### Problem details
Down to the last line, transcribe the records verbatim and exclude the images.

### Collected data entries

========================================================================

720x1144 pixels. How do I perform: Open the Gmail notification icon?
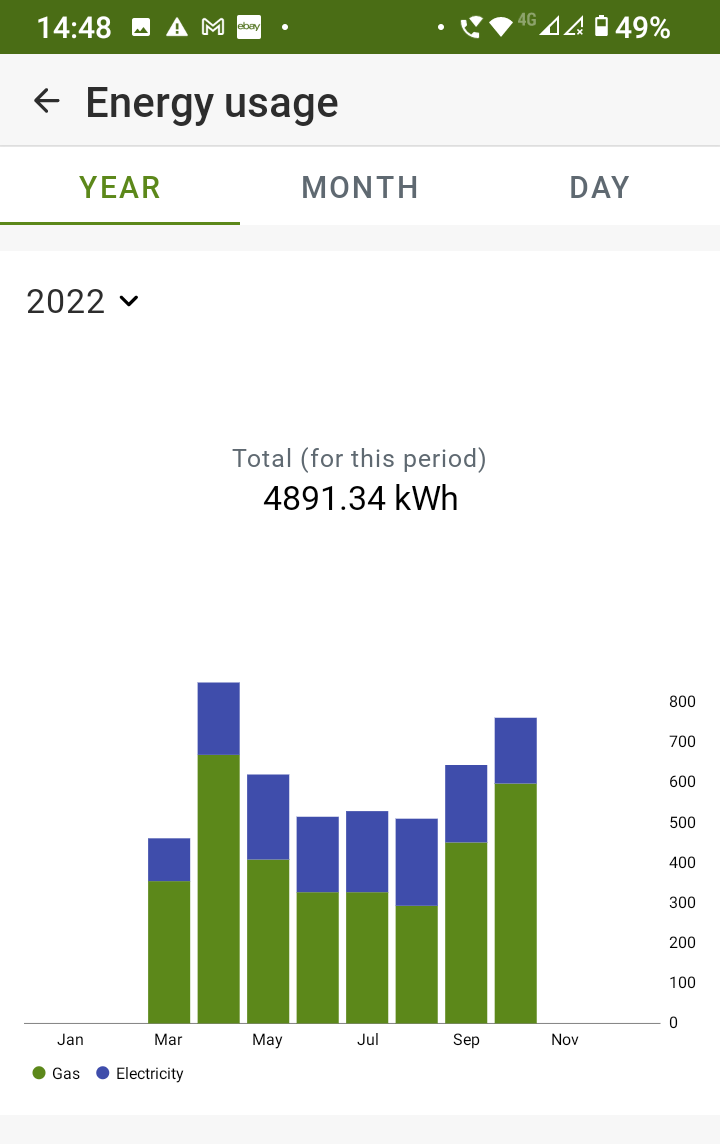[212, 27]
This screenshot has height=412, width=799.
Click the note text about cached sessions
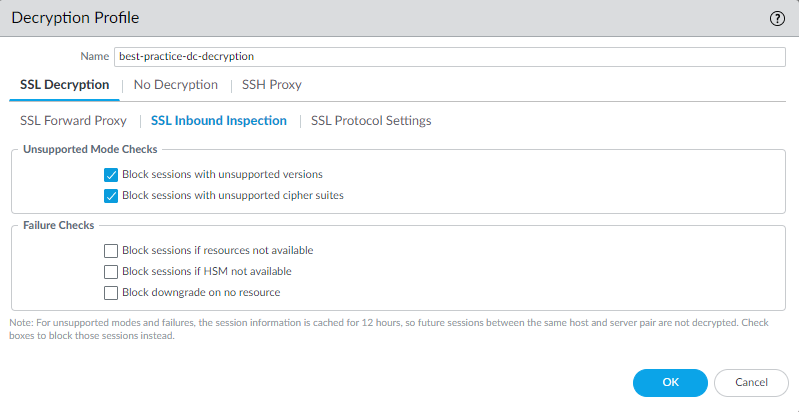pos(398,329)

========================================================================

### Reply
720x1144 pixels. How do I perform: Open the Gmail notification icon?
[212, 27]
This screenshot has height=412, width=799.
Click the note text about cached sessions
pos(398,329)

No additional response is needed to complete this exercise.